If you wish to be considered for the comprehensive exam requirement, please let me know by answering "yes" on this "assignment".  If not, there is no need to do anything.


Schedule

Week

Date

Lecture Topic

Slides & Reading

1

Thu 22 Sep

Class setup; Concepts; Bayes optimality

Slides; Python

2

Tue 27 Sep

Bayes classifiers; Naive Bayes

Slides;

 

Thu 29 Sep

Nearest neighbor models

Slides;

3

Tue 4 Oct

Linear regression

Slides;

 

Thu 6 Oct

Linear classifiers; perceptrons, logistic regression

Slides;

4

Tue 11 Oct

Support Vector Machines

 Slides;

 

Thu 13 Oct

VC Dimension

 Slides;

5

Tue 18 Oct

Neural Networks

 Slides;

 

Thu 20 Oct

(catch-up)

 

6

Tue 25 Oct

(catch-up)

 

 

Thu 27 Oct

Review

 

7

Tue 1 Nov

Mid-term Exam

All of above

 

Thu 3 Nov

Decision Trees  Slides;
8

Tue 8 Nov

Ensembles: Bagging, Boosting

 Slides;

 

Thu 10 Nov

Clustering; k-means, EM

 Slides;

9

Tue 15 Nov

Latent space models; SVD

  Slides; 

 

Thu 17 Nov

Collaborative filtering & recommender systems

  Slides;

10

Tue 22 Nov

Markov models

  Slides;

 

Thu 24 Nov

Thanksgiving holiday

 

Fri 25 Nov

Thanksgiving holiday
11

Tue 29 Nov

Markov decision processes

 Slides;

 

Thu 1 Dec

Final Exam Review

All of the above

 12

Wed 7 Dec

Final project deadline

 

Fri 9 Dec

Final exam, 10:30am - 12:30pm

All of the above

 


Academic Honesty

Academic dishonesty is unacceptable and will not be tolerated at the University of California, Irvine.
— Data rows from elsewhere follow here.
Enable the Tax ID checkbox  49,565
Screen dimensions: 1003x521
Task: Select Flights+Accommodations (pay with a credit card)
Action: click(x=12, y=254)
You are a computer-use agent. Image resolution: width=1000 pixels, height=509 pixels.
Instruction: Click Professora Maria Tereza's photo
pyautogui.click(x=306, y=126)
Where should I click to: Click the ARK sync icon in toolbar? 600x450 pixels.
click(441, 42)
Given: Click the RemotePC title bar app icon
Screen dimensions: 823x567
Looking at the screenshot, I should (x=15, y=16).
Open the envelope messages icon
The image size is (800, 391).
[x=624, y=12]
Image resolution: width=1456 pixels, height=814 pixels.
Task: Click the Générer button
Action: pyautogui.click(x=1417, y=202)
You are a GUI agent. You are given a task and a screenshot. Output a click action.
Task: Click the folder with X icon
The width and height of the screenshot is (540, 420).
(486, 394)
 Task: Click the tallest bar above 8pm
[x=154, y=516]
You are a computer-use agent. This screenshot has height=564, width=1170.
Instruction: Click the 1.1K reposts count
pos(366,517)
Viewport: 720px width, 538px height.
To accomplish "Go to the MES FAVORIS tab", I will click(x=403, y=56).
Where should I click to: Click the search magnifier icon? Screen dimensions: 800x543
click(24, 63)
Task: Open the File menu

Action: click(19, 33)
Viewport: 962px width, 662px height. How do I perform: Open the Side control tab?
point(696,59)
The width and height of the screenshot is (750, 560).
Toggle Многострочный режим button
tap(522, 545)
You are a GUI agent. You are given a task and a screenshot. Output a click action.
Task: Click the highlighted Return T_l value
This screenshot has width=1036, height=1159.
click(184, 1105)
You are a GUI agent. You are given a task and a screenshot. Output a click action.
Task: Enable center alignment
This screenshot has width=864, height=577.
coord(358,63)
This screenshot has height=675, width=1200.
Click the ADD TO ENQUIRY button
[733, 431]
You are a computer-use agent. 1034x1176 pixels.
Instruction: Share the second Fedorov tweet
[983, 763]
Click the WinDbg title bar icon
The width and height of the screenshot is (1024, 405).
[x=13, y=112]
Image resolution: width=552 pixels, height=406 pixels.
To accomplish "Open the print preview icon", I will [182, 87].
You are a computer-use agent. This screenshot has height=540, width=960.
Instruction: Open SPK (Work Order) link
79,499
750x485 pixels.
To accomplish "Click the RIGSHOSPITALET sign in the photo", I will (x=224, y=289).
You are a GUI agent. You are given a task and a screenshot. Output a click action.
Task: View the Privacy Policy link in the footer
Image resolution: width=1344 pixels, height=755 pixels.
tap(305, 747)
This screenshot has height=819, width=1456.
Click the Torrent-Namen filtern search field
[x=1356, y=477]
It is the responsibility of each student to be familiar with UCI's current academic honesty policies. Please take the time to read the current UCI Academic Senate Policy On Academic Integrity and the ICS School Policy on Academic Honesty.

The policies in these documents will be adhered to scrupulously. Any student who engages in cheating, forgery, dishonest conduct, plagiarism, or collusion in dishonest activities, will receive an academic evaluation of "F" for the entire course, with a letter of explanation to the student's permanent file. The ICS Student Affairs Office will be involved at every step of the process.  We seek to create a level playing field for all students.